Mme [Y] [U], qui succombe à la cause, sera condamnée aux dépens de la présente instance, conformément à l’article 696 du code de procédure civile.
En revanche, compte tenu des situations économiques des parties, il n’y a pas lieu de la condamner à une quelconque indemnité sur le fondement de l’article 700 du code de procédure civile.
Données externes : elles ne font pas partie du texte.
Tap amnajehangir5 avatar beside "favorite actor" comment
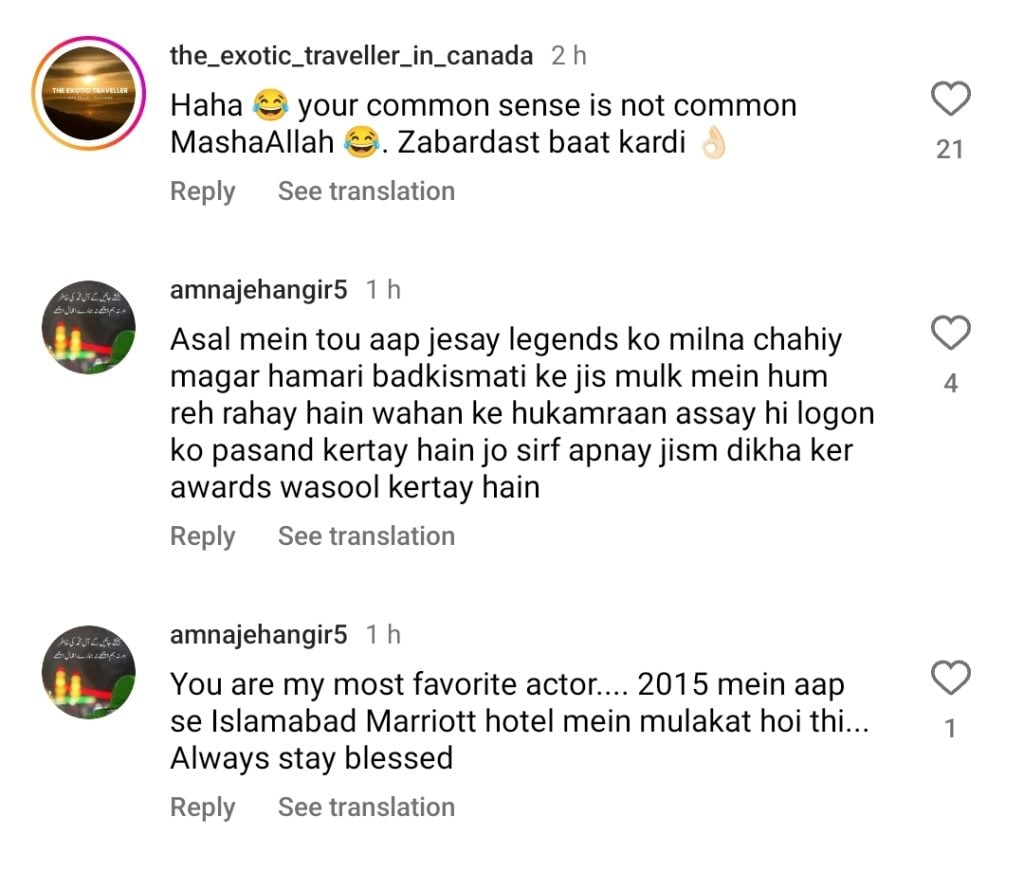Viewport: 1024px width, 871px height. [x=89, y=672]
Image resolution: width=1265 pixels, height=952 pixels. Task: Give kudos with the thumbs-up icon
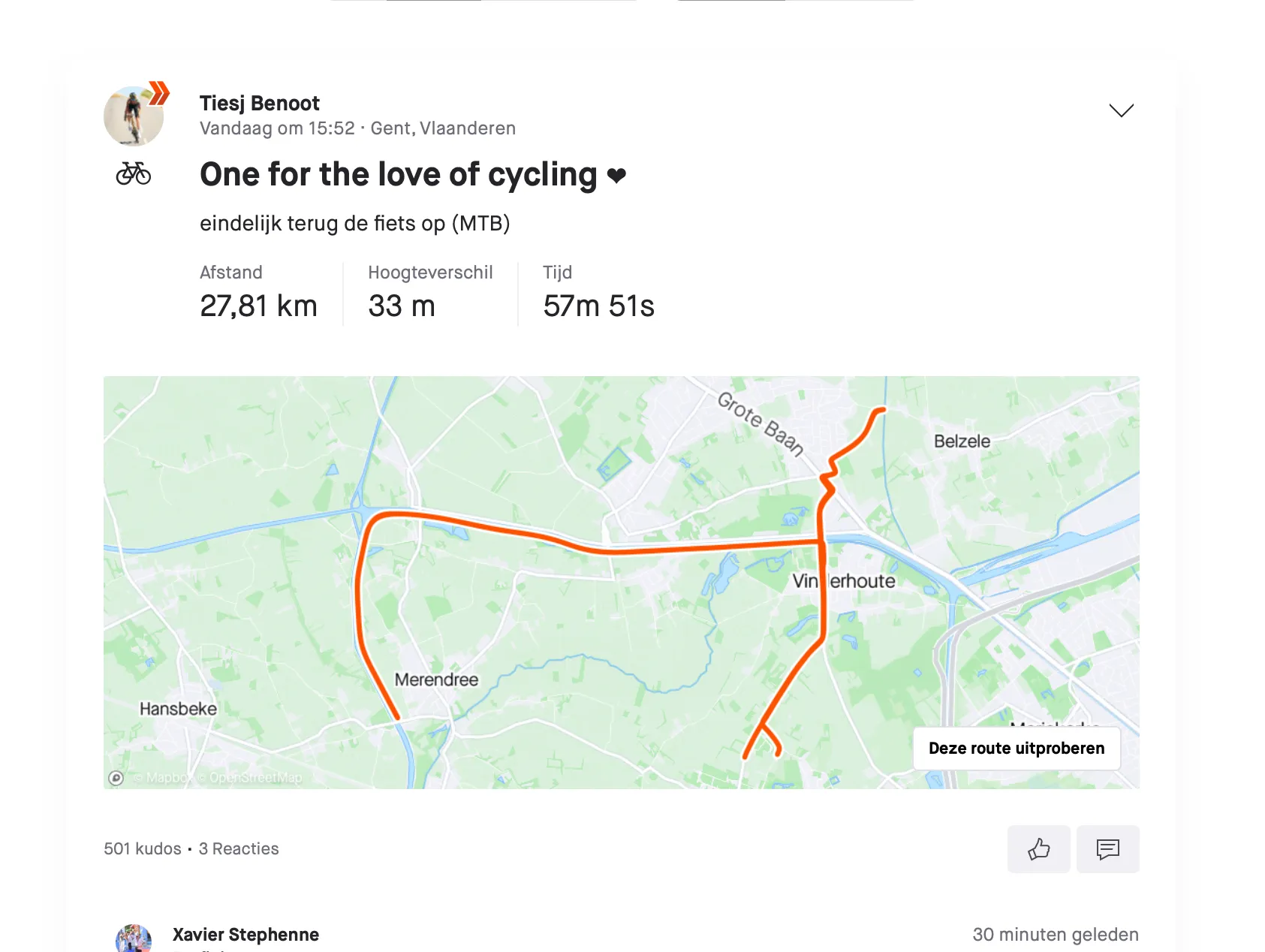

La présente décision est exécutoire à titre provisoire, conformément à l’article 514 du code de procédure civile.
PAR CES MOTIFS,
La juge des contentieux de la protection, statuant après débats publics, par ordonnance mise à disposition au greffe, contradictoire et en premier ressort,
CONSTATE que la dette locative visée dans le commandement de payer du 27 février 2024 n’a pas été réglée dans le délai de deux mois,
CONSTATE, en conséquence, que le contrat existant entre l’établissement public [Localité 4] HABITAT – OPH, d’une part, et Mme [Y] [U], d’autre part, concernant les locaux situés au [Adresse 2] à [Localité 5] est résilié depuis le 28 avril 2024,
CONDAMNE Mme [Y] [U] à payer à l’établissement public [Localité 4] HABITAT – OPH la somme de 8925,53 euros à titre de provision sur l’arriéré locatif arrêté au 31 décembre 2024, avec intérêts au taux légal à compter du commandement de payer sur la somme de 5211,92 euros, à compter de l’assignation sur la somme de 1072,99 euros et à compter de la signification de la présente décision pour le surplus,
AUTORISE Mme [Y] [U] à se libérer de sa dette en réglant chaque mois pendant 36 mois, en plus du loyer courant, une somme minimale de 50 euros, la dernière échéance étant majorée du solde de la dette en principal, intérêts et frais,
DIT que le premier règlement devra intervenir dans les dix jours suivant la signification de la présente décision, puis, pour les paiements suivants, en même temps que le loyer, au plus tard le dixième jour de chaque mois, sauf meilleur accord entre les parties,
SUSPEND les effets de la clause résolutoire pendant l’exécution des délais de paiement accordés à Mme [Y] [U],
DIT que si les délais accordés sont entièrement respectés, la clause résolutoire sera réputée n’avoir jamais été acquise,
DIT qu’en revanche, pour le cas où une mensualité, qu’elle soit due au titre du loyer et des charges courants ou de l’arriéré, resterait impayée quinze jours après l’envoi d’une mise en demeure par lettre recommandée avec avis de réception,
— le bail sera considéré comme résilié de plein droit depuis le 28 avril 2024,
— le solde de la dette deviendra immédiatement exigible,
— le bailleur pourra, à défaut de libération spontanée des lieux et dès l’expiration d’un délai de deux mois suivant la délivrance d’un commandement d’avoir à libérer les lieux, faire procéder à l’expulsion de Mme [Y] [U] et à celle de tous occupants de son chef, au besoin avec l’assistance de la force publique et d’un serrurier,
— le sort des meubles sera régi conformément aux dispositions des articles L. 433-1 et L. 433-2 du code des procédures civiles d’exécution,
— Mme [Y] [U] sera condamnée à verser à l’établissement public [Localité 4] HABITAT – OPH une indemnité d’occupation mensuelle égale au montant des loyers et charges qui auraient été dus en cas de poursuite du bail, et ce, jusqu’à la date de libération effective et définitive des lieux,
RAPPELLE que la présente ordonnance est exécutoire de droit à titre provisoire,
DÉBOUTE l’établissement public [Localité 4] HABITAT – OPH de sa demande au titre de l’article 700 du code de procédure civile,
CONDAMNE Mme [Y] [U] aux dépens de la présente instance.
Ainsi jugé par mise à disposition au greffe le 20 mars 2025, et signé par la juge et la greffière susnommées.